Sediment concentration data
For planning sediment exclusion devices at the head-works and in the canal system and to evolve a suitable gate regulation for satisfactory sediment passing down the barrage, it is necessary to have data on the sediment load carried by the river for as such period as possible. It is especially required for the flood season when the sediment carried
would be more. If the quantity of sediment brought by the river is excessive, the pond levels have to be fixed carefully taking the sediment data into account. This is especially important when the pondage (the capacity of the pool behind the barrage) is proposed to be provided to meet diurnal power fluctuations also.
Pond survey
The area that is going to be submerged up to normal pond level or within the afflux bunds that shall be acquired, has to be surveyed for working out rehabilitation strategy and compensation amounts. If some forest land is getting submerged, then permission of the Department of Forests and Environment, government of India has to be acquired.
Study of navigation and fish
Data regarding the type of boats and ships passing through the river has to be collected in order to assess the possibility of providing navigation locks (Figure 4). Data regarding the quantity of migratory fish also needs to be collected in order to study the feasibility of providing a fish ladder (Figure 5).

▸ **Directions**
1/ Answer these from the barrage survey extract:
(a) What does the term "pondage" mean?
(b) Whose permission is needed if forest land is submerged?
(c) Why should data on migratory fish be collected?
2/ Repeat a passage of the barrage survey extract word for word: begin at the words "Pond survey" and stop after "to be acquired.".
3/ Why does the barrage survey extract say the area to be submerged must be surveyed? Reply in one to three sentences.

▸ **Information shown**
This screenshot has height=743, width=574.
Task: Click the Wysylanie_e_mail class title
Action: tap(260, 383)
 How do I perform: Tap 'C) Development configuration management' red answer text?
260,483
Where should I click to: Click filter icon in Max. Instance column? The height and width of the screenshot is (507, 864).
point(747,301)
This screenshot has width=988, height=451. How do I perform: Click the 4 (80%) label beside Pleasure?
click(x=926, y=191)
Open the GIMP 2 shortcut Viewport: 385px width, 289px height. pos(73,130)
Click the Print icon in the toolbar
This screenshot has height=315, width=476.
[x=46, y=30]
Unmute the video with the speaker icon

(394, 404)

...

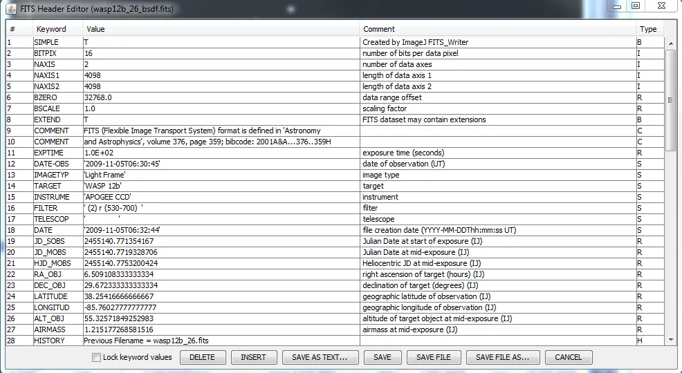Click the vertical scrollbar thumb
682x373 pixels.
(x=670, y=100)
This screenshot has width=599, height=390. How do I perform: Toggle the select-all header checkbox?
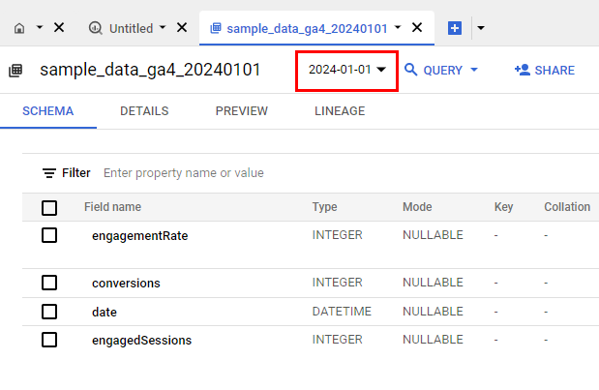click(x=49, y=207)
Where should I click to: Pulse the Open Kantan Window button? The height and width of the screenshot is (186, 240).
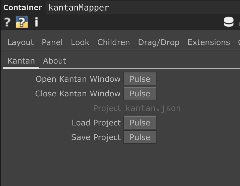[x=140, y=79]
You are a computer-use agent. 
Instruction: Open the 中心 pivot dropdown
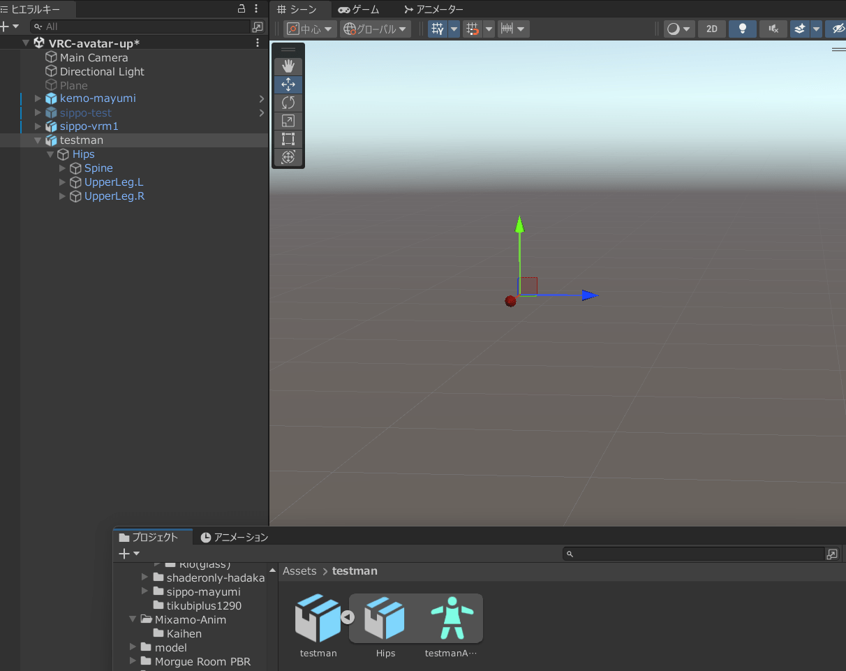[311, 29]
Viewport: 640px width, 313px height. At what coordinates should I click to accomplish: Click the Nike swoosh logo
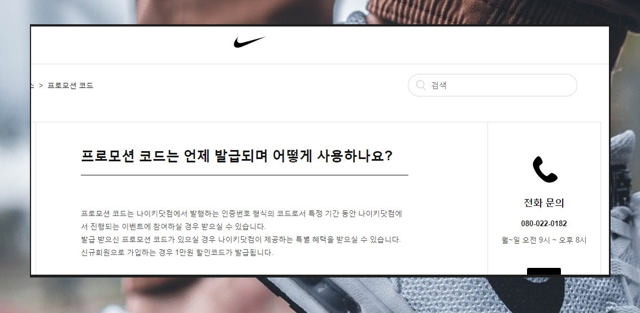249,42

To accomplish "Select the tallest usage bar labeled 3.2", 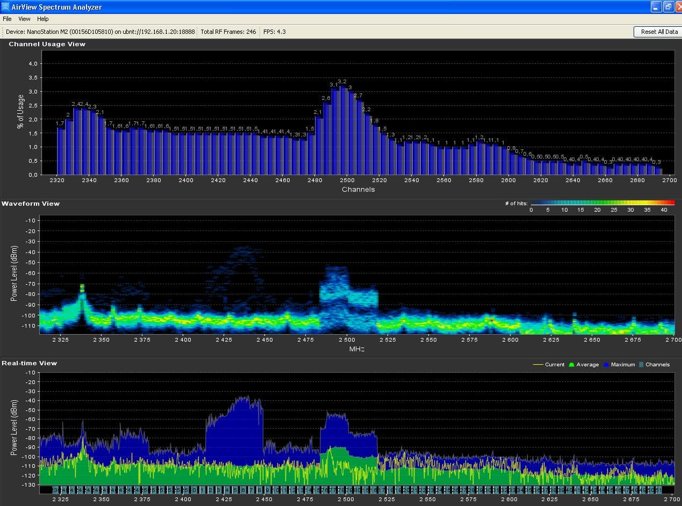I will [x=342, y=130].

* * *

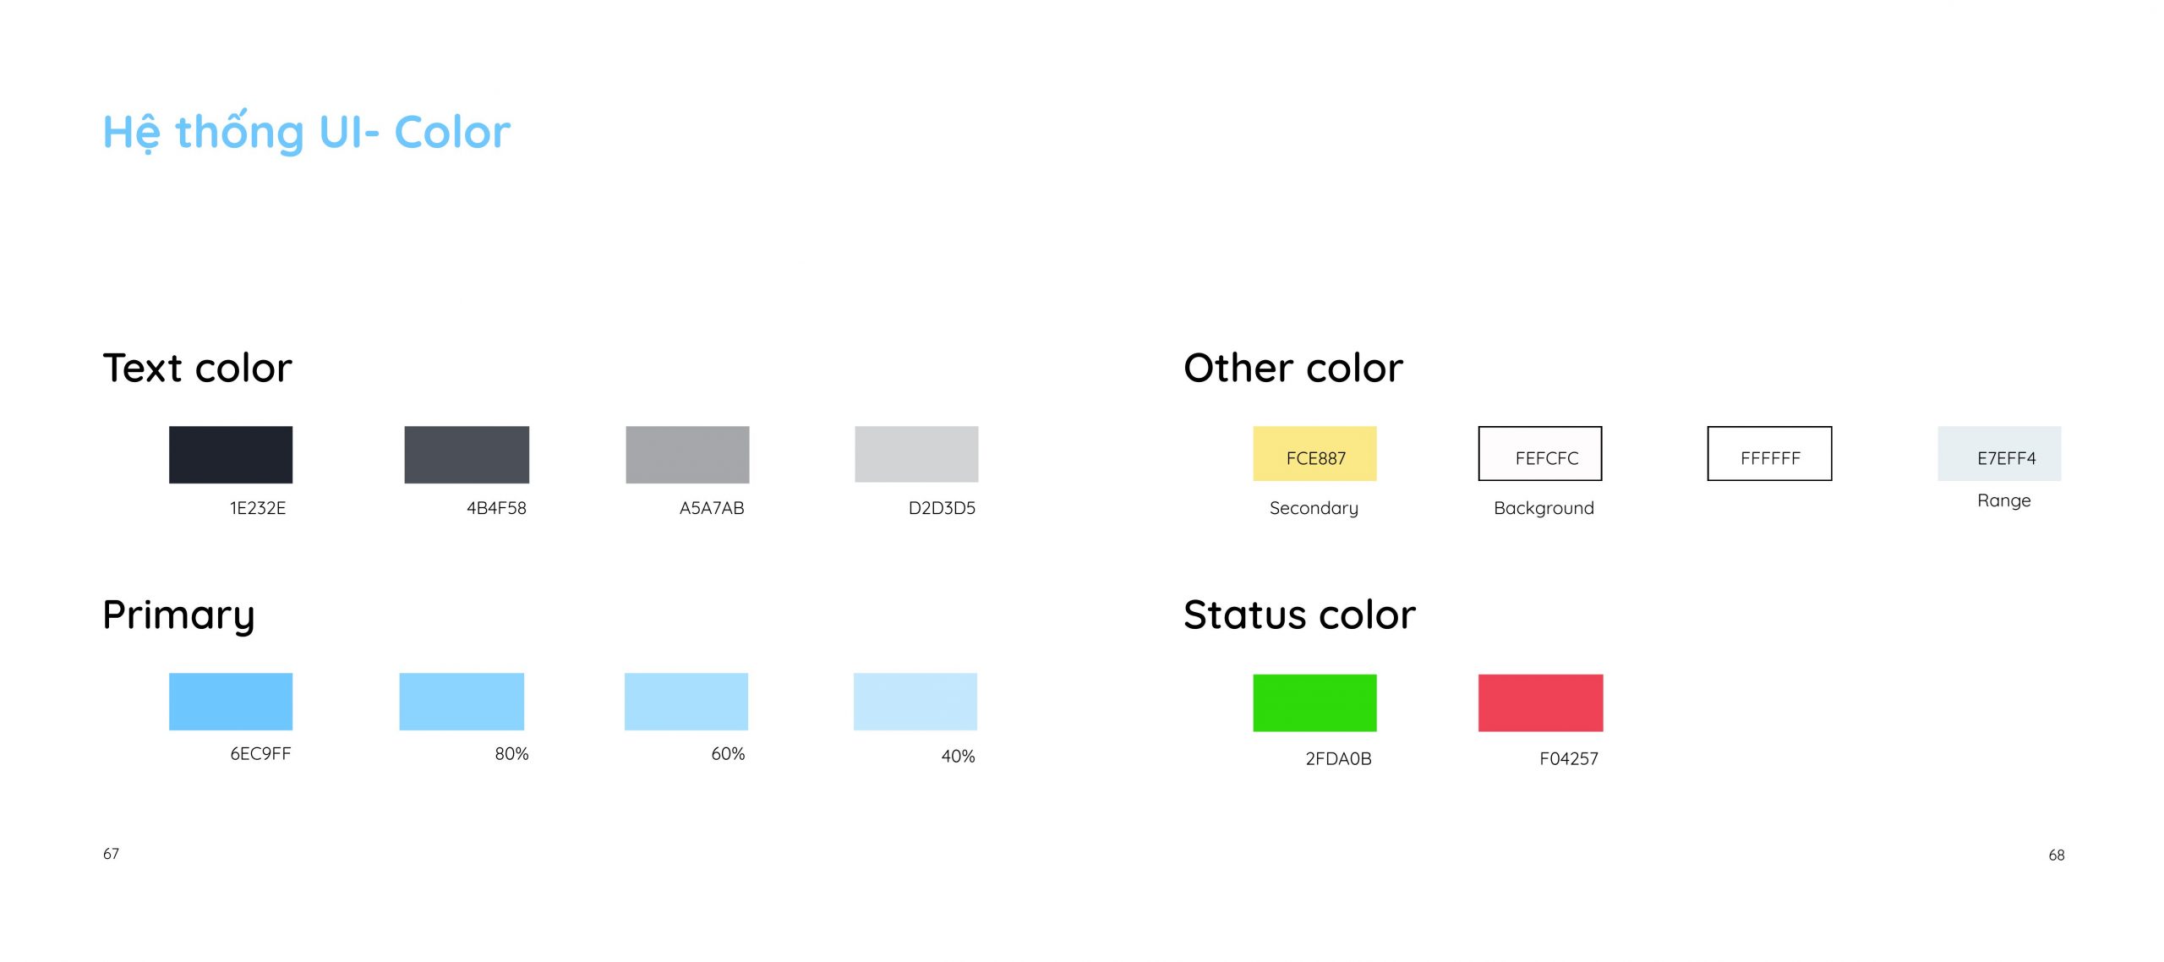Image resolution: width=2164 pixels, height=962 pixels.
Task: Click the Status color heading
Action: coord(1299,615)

▸ **Outputs**
1/
(a) The capacity of the pool behind the barrage.
(b) The Department of Forests and Environment, government of India.
(c) To study the feasibility of providing a fish ladder.

2/
Pond survey
The area that is going to be submerged up to normal pond level or within the afflux bunds that shall be acquired, has to be surveyed for working out rehabilitation strategy and compensation amounts. If some forest land is getting submerged, then permission of the Department of Forests and Environment, government of India has to be acquired.

3/ The area must be surveyed to work out a rehabilitation strategy and compensation amounts. The survey covers the land that will be acquired, up to normal pond level or within the afflux bunds.